Yes, while everyone else on the beach and around the bar was relaxing and socializing I was out scanning the horizons for a catamaran. This might be a curse of mine, but it's not what you probably think. Well, maybe it is. The title of the post gave it away, didn't it. I HAD to use that title, though. It rhymes, more or less. If you pronounce one of the words with an East Texas accent. You might have to squint a little, too. I tried other words to rhyme with sail. I kept coming up with things like hail, jail, rail, tail... not quite right. I did take French 101, and I know Arielle doesn't rhyme with snail.Well, now that the cat is out of the bag, so to speak.... here, this photo is a little better.

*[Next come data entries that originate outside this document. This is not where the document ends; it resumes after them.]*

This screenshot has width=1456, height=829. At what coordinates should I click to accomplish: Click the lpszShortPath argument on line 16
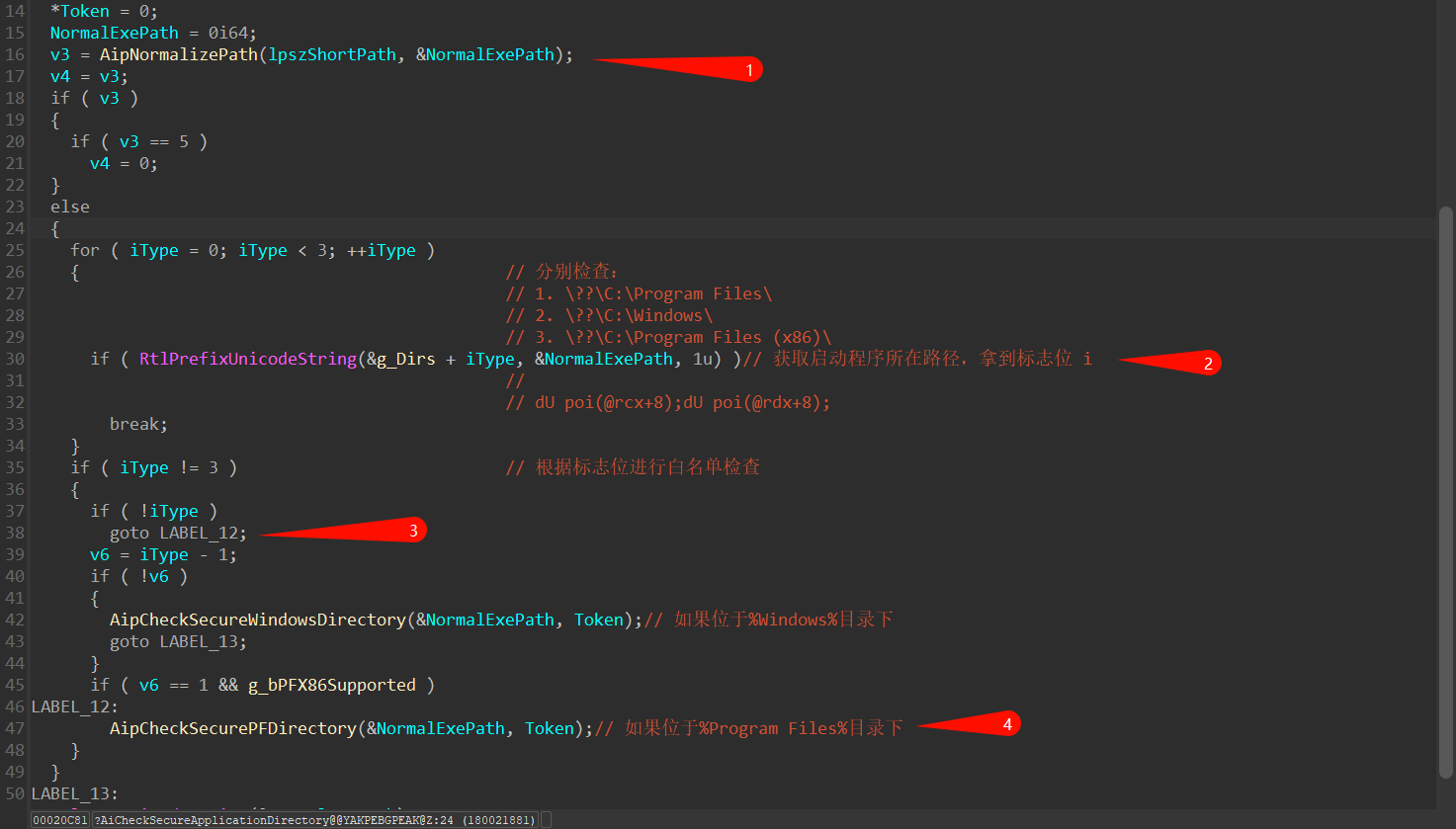click(332, 54)
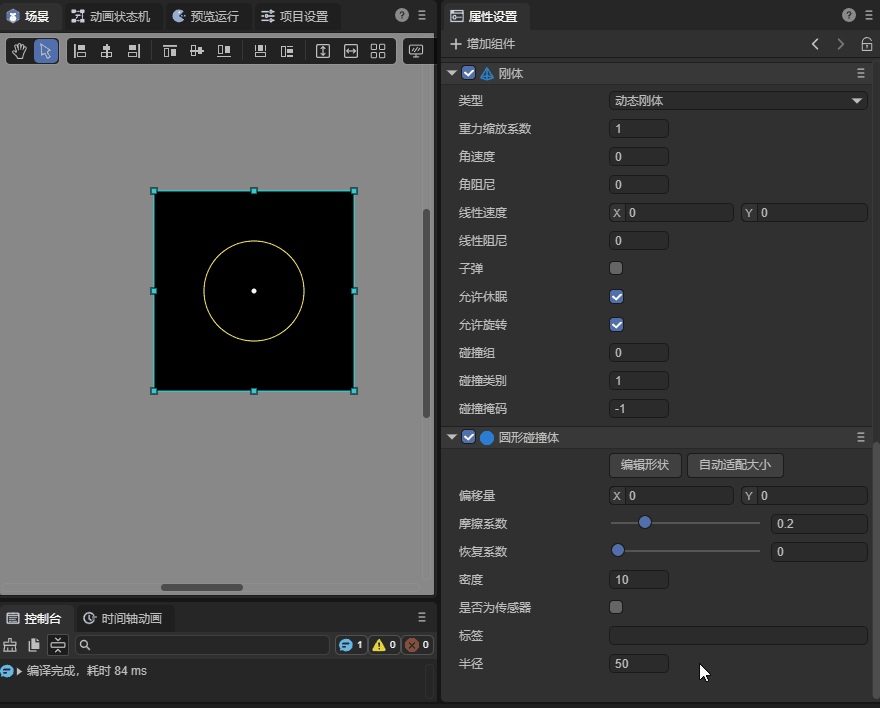Open the 项目设置 tab
This screenshot has height=708, width=880.
tap(294, 16)
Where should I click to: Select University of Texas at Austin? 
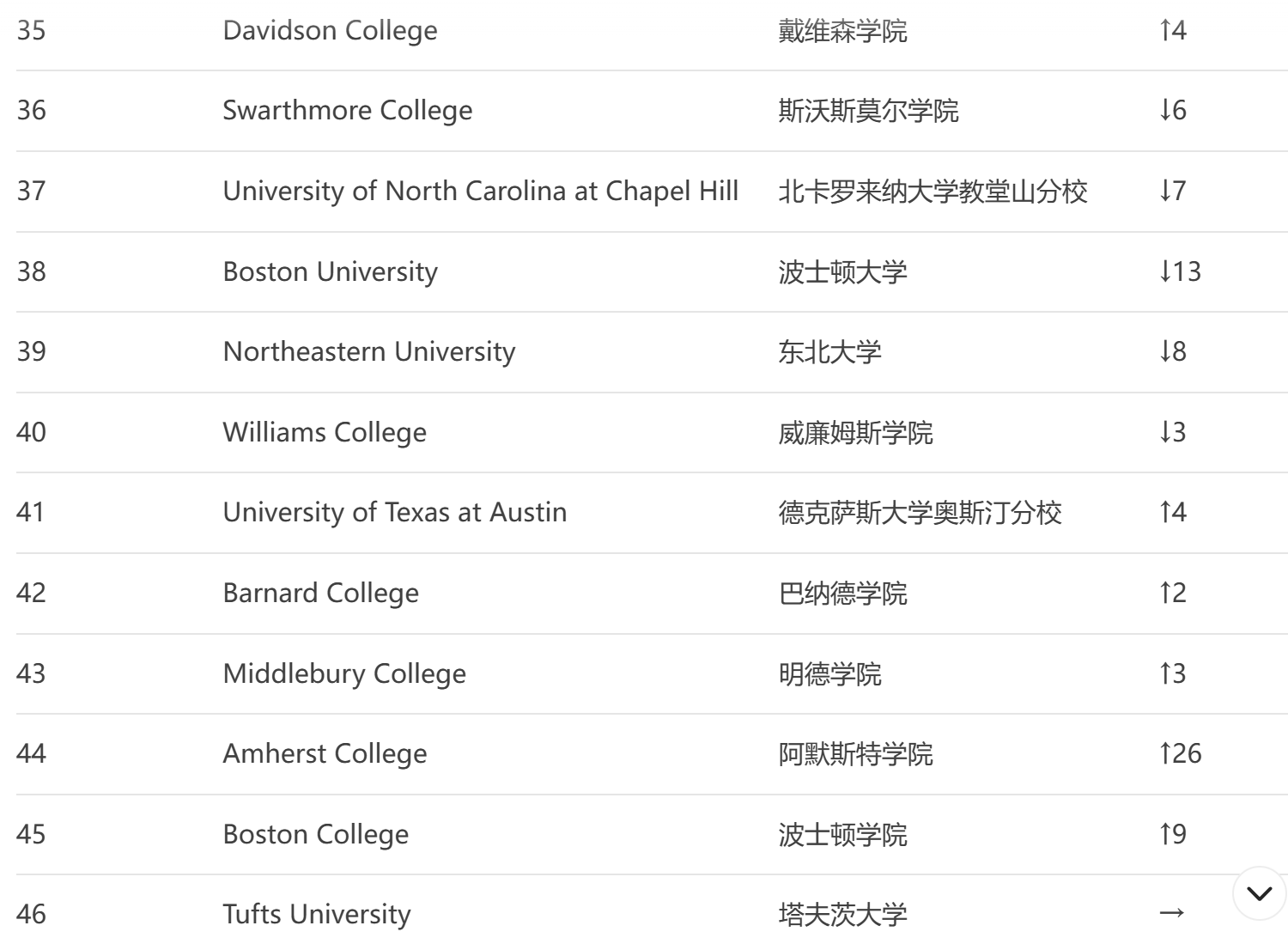(394, 513)
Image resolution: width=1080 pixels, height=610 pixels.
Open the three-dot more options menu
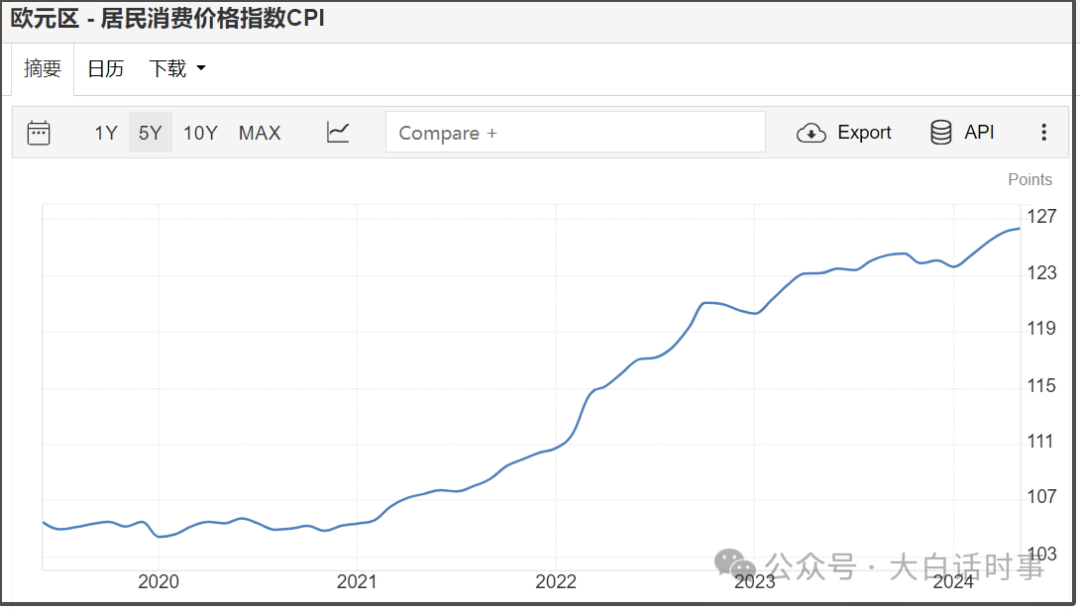pyautogui.click(x=1044, y=133)
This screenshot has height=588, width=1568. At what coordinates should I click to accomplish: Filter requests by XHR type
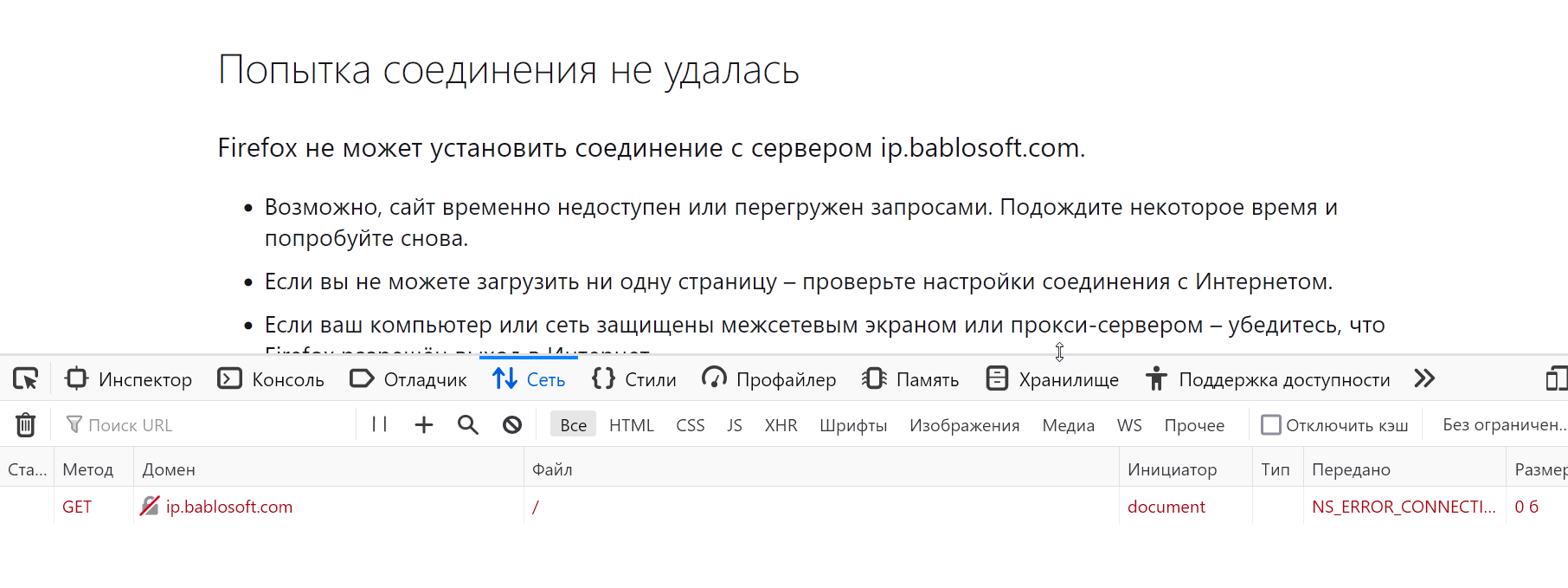coord(781,425)
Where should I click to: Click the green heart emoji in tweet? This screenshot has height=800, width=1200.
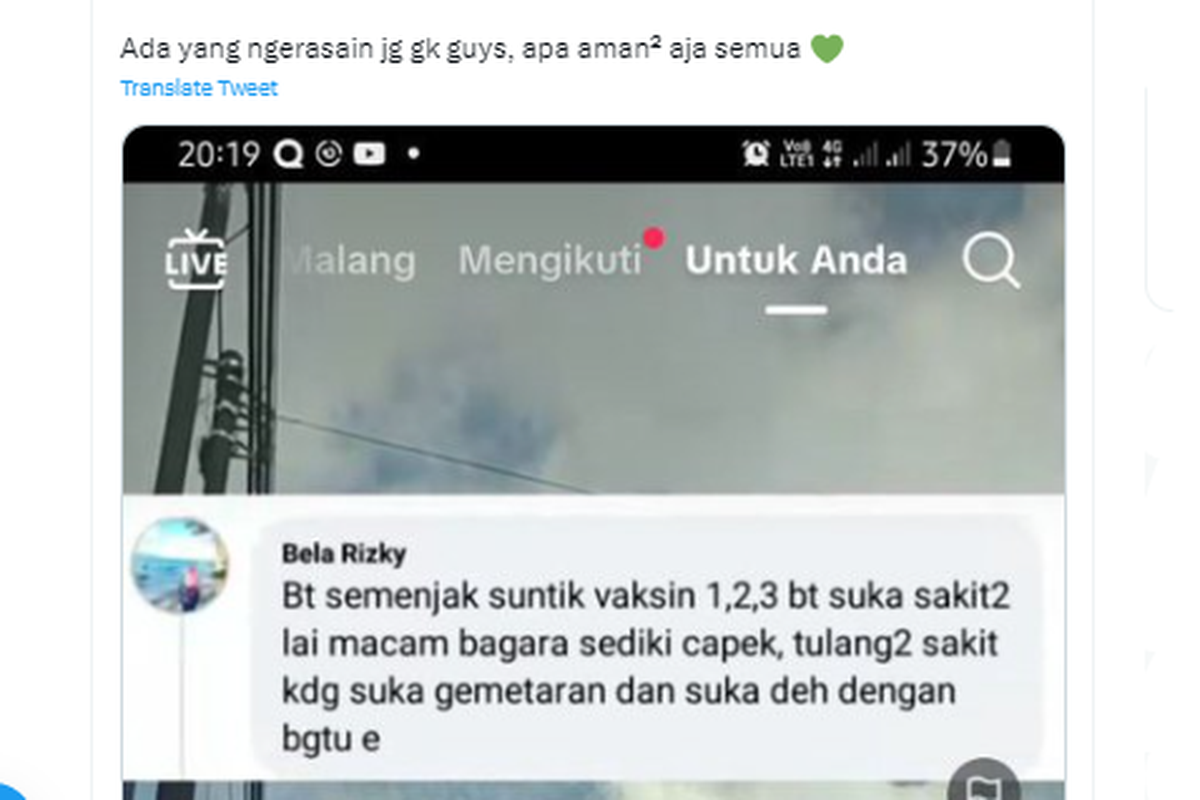[826, 48]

We were lucky enough to have been invited on a sunset cruise on board one of Sail Provo's catamarans. This is one of Jay Stubbs' day charter cats, coming to pick us all up and take us out for a boat ride. Was I excited? Sailing on a big catamaran that I have never been on before? For free? Yes, I confess, I was only slightly less excited than Dooley gets about abandoned Cheetos. It definitely was one of the high points of the latter half of this one afternoon in mid winter. Living here does have its moments.

The Arielle motored along surveying the beach looking for the right slope to let them put the bows on the sand and still keep the rudders and props in deep water. The beaches here change continuously, with the long shore currents moving sand from one end of the island toward the other. We've had a stormy winter so far. What was a good landing spot last week might not be the same today.

The Captain quickly found a spot he liked and our little crowd started down the beach to meet the boat. This was a private corporate charter, so almost everyone in the crowd knew most of the others.

The Captain set the bows gently on the beach, and the crew lowered a boarding ladder through the trampolines. What a great way to board a boat. I gotta try this tourist stuff more often. My kid wants me to go para-sailing. That should be some great blog photos.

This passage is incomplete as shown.